I think I have begun to experience some of this more peaceful, relaxed feeling. I don't feel so driven as I used to be, an addictive drivenness which tried to cover up my pain and a fear of feeling bad as I could hear old tapes running through my brain, and feel bad about myself with the lies I learned when I was abused. I'm not on a high now. I've tried to have highs in the past, from work, from achievement, from meeting some goal. But I'm not on a low either. I'm more level. I think it's more of a normal feeling, a sense that I don't have to do something artificial to make myself feel better, to drive out the bad feelings.
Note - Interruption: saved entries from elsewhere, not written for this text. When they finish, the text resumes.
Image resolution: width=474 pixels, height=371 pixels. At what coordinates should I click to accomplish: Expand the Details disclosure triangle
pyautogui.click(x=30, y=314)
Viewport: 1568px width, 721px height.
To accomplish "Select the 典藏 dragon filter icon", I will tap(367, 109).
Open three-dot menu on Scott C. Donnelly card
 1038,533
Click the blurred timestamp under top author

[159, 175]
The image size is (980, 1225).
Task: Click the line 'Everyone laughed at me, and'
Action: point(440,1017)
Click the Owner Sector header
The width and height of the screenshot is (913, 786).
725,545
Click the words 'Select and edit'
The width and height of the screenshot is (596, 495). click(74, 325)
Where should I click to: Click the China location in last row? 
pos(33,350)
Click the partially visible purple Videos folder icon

Am I still sad about what I lost in the past, about the loss of security, about feeling loved by my father and then, sometimes fairly soon, getting beaten and hollered at and ridiculed by him? Oh, yes. But it doesn't hold so much power over me as it used to. I have tried to face it, write about it, realize how it was negatively affecting my relationships with others and my attitude toward myself. And I am trying to move on.

I hope this is recovery. If better feelings come at times, that will be fine. But I realize that I already have plenty of opportunities even now for enjoying life, with the new, safer life I have, with my wife, good children, and their children, and some safe friends. It's better than it used to be. I can be content. I can continue trying to live in healthier ways, but I don't need to live saddled with so much guilt as I used to, not being perfect at recovery.

Saturday, September 01, 2007


My wife and I are back from two weeks away from home. The first week we spent with my parents. We helped them celebrate their 60th wedding anniversary. I made them a nice photo album to celebrate their years together. They liked the album. They enjoyed the celebration we put on for them. I enjoyed seeing them happy.

But I also had many difficult times during that week. My father still speaks so negatively about people. He still criticizes my mother and controls her, part of his marriage-long abuse. Partway through the week I found myself sitting in their living room with my head down, my wife nearby. I looked at her with pain in my eyes, hoping she could understand how I was feeling. I felt grungy. I think I felt the most uncomfortable I ever have listening to Dad. I love him. But he has caused Mom and me, and in different ways my brothers, deep pain. It hurt listening to him being so negative, talking about others, criticizing people, not living joyfully. I think I felt it so deeply because I have been working at removing my own scar tissue for years now, scar tissue which grew to help protect me when I was younger and had no one else to protect me, scar tissue which kept me from having as good relationships with others as I craved. Now I feel more fully and sometimes it feels so good, like when I'm playing with our grandchildren, or when our children tell me, "Dad, I love you," at the end of a phone chat. And sometimes it feels bad, when there is something painful going on.

It was such a relief to leave. I told my wife partway through the week that I hoped I could make it to the end of our time with my parents. I did. I did well, actually. I drove them around. We took them to two restaurant meals. When we left I told them I loved them both.

But it still hurts. And it still feels good to get away from all that negativity, which is connected to the physical and verbal abuse which has been going on in that house for almost my entire lifetime. I think there may have been two or three years after I was born before it started.

Grungy is not a good feeling. Maybe I'm grieving the grunge.